INFORMATION PROVIDED: Begin
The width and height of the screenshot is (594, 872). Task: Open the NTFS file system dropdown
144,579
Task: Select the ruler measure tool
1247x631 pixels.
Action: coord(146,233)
INFORMATION PROVIDED: End
● EXERCISE DIRECTIONS: Copy every line of the listing above exactly.

● ANSWER SECTION:
The width and height of the screenshot is (594, 872). Task: Open the NTFS file system dropdown
144,579
Task: Select the ruler measure tool
1247x631 pixels.
Action: coord(146,233)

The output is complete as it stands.